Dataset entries
_ _ _ _ _

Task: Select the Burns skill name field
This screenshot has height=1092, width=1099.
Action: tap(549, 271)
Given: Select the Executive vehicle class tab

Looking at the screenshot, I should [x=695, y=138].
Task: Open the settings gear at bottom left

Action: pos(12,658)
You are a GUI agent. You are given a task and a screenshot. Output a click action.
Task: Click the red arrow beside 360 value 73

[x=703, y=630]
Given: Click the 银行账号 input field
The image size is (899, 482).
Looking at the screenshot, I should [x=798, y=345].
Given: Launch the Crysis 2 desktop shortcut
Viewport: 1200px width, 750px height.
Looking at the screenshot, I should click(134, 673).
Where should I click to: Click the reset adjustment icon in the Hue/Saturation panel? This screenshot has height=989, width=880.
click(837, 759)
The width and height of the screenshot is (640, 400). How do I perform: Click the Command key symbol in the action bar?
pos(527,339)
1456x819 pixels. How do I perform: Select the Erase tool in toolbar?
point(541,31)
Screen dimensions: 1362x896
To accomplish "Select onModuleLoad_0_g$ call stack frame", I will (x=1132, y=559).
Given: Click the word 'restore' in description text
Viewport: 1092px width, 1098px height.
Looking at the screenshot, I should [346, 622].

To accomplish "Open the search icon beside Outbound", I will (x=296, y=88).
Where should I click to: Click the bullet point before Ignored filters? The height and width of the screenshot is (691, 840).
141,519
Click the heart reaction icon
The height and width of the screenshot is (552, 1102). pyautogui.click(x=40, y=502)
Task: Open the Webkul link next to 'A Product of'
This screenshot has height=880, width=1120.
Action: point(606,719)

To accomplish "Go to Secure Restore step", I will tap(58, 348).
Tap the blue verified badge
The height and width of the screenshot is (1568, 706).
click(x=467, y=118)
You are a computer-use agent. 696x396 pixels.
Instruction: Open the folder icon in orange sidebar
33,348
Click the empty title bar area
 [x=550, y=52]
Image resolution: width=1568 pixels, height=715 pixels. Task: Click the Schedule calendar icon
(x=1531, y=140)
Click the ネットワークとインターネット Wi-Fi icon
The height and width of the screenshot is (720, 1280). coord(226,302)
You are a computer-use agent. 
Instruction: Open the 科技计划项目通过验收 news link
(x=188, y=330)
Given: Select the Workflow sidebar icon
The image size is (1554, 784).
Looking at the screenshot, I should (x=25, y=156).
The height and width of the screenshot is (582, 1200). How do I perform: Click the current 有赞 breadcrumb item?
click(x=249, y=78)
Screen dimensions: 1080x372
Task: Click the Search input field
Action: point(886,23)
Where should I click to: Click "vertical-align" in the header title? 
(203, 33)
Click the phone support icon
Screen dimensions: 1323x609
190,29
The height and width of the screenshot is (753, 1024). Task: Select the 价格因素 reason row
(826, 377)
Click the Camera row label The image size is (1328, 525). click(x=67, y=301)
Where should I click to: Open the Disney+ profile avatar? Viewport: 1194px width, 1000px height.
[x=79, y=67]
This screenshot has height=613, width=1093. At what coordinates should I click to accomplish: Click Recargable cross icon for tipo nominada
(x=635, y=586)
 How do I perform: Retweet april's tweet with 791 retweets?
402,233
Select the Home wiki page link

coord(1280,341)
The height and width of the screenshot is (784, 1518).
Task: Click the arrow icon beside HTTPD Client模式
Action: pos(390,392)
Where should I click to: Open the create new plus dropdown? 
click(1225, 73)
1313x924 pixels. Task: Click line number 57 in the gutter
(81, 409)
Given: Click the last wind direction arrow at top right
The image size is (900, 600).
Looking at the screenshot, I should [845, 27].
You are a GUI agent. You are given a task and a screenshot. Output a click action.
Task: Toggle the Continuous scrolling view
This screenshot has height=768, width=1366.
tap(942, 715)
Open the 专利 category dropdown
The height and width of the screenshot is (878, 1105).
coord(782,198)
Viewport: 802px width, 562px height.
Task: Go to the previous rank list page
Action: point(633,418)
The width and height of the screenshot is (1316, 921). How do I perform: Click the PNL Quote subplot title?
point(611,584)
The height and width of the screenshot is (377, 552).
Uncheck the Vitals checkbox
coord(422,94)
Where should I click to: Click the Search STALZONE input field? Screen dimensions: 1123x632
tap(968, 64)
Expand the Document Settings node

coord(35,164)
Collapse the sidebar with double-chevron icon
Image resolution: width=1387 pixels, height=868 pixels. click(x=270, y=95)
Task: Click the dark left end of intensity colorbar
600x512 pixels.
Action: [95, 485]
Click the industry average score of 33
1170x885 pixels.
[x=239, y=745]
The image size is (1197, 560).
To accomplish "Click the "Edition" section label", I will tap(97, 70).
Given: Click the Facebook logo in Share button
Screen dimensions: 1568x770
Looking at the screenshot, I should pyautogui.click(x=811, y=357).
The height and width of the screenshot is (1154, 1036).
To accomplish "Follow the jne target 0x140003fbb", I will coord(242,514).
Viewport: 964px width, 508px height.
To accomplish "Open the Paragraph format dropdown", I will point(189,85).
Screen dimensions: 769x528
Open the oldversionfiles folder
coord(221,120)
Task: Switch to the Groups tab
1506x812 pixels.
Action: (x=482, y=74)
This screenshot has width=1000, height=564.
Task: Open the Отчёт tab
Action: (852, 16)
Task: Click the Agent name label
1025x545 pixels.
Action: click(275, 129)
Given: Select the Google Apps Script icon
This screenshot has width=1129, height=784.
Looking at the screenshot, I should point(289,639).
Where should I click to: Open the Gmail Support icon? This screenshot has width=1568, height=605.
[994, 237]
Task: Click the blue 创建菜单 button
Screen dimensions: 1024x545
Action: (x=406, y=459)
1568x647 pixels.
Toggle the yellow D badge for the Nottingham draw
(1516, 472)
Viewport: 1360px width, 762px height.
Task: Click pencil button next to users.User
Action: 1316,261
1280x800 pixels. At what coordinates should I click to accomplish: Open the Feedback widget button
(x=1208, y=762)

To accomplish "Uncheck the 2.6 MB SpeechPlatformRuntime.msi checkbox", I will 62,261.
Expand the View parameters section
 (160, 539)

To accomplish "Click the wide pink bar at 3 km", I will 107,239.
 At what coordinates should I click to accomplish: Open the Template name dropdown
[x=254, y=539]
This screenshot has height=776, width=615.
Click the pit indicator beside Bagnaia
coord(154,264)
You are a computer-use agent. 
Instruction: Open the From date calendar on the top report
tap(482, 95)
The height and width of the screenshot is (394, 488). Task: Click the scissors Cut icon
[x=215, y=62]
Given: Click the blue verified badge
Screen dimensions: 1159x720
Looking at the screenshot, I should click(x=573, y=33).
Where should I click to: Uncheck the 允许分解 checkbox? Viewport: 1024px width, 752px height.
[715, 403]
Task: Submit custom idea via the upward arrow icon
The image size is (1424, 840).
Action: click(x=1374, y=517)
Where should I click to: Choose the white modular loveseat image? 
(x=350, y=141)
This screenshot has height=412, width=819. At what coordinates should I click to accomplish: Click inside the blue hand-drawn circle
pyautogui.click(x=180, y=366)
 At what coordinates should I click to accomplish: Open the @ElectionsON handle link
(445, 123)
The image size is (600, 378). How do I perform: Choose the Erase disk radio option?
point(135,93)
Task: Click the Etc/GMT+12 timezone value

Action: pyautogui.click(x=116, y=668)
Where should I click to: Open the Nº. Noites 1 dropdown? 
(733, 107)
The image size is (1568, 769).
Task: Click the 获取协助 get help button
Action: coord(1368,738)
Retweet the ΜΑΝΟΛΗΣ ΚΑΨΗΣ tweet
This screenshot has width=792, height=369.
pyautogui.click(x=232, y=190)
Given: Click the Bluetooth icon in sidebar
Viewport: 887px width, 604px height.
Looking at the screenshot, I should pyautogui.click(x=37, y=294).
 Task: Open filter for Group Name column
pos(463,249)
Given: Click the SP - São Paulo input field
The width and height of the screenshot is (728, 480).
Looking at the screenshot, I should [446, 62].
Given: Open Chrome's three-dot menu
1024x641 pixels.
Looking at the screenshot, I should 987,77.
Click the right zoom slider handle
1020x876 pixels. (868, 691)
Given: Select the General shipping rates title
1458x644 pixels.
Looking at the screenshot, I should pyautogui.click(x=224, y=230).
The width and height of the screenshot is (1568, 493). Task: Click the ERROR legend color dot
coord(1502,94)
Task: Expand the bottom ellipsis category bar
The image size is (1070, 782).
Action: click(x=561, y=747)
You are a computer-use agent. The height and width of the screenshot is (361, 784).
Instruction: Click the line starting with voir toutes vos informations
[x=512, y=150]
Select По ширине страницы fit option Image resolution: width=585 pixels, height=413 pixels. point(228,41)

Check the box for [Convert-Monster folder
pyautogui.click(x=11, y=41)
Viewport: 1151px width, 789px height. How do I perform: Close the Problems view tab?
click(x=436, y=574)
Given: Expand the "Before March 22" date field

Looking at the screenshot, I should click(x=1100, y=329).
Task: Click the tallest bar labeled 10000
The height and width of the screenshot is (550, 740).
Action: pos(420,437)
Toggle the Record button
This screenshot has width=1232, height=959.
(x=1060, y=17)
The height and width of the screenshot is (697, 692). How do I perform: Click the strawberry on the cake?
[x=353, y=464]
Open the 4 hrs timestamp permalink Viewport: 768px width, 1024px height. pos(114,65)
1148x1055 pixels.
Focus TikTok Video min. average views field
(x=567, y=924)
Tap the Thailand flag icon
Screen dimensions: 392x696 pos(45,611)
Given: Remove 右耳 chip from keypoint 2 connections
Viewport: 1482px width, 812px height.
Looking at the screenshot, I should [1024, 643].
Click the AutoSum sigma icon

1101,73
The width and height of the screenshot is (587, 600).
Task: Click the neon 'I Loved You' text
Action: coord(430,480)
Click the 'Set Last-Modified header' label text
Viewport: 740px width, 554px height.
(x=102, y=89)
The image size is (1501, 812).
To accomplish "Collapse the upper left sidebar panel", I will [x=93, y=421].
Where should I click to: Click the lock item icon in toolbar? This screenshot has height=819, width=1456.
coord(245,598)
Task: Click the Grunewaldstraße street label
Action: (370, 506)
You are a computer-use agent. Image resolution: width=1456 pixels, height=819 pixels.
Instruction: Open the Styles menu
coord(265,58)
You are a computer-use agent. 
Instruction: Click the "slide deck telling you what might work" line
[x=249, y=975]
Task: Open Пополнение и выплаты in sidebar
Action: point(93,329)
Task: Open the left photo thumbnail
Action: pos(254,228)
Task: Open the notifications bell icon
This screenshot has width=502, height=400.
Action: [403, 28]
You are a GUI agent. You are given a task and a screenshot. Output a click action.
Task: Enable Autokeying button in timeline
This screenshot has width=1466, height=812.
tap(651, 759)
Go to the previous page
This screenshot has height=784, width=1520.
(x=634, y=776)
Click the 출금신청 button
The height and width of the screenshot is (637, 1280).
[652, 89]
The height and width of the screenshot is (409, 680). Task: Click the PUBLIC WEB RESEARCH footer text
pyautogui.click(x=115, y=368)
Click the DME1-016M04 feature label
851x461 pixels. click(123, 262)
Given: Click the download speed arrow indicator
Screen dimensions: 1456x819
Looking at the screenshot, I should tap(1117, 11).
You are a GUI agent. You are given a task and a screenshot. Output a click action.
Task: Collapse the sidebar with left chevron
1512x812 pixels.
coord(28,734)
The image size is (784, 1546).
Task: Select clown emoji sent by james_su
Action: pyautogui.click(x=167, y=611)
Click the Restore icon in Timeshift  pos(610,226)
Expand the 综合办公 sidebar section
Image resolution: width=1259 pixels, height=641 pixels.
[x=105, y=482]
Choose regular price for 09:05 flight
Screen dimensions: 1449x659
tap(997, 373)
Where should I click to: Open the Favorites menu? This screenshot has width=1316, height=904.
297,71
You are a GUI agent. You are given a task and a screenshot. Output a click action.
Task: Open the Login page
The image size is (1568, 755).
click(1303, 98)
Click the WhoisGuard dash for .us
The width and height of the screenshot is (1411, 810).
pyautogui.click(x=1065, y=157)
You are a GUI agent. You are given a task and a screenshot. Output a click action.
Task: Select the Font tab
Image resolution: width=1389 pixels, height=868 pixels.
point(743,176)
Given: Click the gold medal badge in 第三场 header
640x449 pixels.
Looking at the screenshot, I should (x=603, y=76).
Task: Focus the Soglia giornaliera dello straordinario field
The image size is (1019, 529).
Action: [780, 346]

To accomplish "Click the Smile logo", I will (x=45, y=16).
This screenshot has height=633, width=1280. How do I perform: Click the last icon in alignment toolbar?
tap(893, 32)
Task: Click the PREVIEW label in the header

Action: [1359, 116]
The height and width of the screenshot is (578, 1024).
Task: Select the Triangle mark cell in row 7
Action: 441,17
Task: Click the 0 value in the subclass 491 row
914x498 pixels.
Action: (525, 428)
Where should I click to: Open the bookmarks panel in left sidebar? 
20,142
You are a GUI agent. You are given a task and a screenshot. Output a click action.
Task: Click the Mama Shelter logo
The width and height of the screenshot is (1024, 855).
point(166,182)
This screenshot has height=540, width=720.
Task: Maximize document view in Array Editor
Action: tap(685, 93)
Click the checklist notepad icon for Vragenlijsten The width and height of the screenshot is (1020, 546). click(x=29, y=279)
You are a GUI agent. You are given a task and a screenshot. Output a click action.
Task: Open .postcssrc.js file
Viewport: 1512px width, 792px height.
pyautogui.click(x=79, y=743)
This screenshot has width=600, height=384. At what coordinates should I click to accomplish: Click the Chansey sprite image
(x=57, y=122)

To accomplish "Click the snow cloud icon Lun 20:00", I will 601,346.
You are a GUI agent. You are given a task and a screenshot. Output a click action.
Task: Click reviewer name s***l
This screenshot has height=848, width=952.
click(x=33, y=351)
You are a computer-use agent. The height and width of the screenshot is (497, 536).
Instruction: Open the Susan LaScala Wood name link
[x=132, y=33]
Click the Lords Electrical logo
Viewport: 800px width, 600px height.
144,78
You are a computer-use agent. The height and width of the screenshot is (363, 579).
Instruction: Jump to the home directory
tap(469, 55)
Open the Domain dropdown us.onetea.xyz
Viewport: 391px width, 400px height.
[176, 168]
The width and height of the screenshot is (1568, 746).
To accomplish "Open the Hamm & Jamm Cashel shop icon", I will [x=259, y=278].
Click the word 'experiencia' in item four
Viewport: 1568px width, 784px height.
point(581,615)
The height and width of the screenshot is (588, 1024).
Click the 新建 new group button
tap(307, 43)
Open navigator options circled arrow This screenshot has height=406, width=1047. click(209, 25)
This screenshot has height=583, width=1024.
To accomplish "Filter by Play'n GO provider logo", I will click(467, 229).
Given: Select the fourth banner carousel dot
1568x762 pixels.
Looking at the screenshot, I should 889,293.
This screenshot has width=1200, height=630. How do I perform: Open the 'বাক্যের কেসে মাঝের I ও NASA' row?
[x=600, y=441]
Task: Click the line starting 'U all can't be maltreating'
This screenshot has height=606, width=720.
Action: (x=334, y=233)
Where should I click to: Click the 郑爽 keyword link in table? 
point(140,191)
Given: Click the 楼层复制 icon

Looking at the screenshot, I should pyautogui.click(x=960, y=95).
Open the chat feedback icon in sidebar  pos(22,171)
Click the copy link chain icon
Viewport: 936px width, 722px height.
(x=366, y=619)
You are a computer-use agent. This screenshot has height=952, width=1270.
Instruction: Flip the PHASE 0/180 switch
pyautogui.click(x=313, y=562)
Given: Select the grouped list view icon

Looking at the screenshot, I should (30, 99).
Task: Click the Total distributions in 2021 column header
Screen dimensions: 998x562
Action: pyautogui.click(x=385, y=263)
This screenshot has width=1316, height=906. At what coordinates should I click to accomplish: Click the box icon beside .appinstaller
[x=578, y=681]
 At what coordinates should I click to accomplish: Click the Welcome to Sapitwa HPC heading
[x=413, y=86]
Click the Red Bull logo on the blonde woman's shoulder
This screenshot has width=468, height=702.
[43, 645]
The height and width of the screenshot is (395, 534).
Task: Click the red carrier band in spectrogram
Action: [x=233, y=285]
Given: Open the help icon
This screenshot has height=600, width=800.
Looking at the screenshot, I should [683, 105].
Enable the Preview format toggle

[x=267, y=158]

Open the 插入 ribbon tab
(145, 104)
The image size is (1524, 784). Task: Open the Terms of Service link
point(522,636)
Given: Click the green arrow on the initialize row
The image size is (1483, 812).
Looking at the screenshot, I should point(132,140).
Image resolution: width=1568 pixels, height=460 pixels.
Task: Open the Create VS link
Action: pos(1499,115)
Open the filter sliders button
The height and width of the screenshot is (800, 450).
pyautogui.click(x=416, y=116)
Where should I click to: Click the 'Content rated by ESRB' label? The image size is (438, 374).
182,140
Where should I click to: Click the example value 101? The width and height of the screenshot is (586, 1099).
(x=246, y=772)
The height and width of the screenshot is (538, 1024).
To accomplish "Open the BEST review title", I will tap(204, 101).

_ _ _ _ _

### SHORT TASK
Copy out each line of the listing above that contains the string "resolution".

### SOLUTION FOR THIS TASK
Image resolution: width=1568 pixels, height=715 pixels. Task: Click the Schedule calendar icon
Image resolution: width=1387 pixels, height=868 pixels. click(x=270, y=95)
Select По ширине страницы fit option Image resolution: width=585 pixels, height=413 pixels. point(228,41)
You are a computer-use agent. Image resolution: width=1456 pixels, height=819 pixels.
Image resolution: width=1259 pixels, height=641 pixels.
Image resolution: width=1389 pixels, height=868 pixels.
Image resolution: width=1568 pixels, height=460 pixels.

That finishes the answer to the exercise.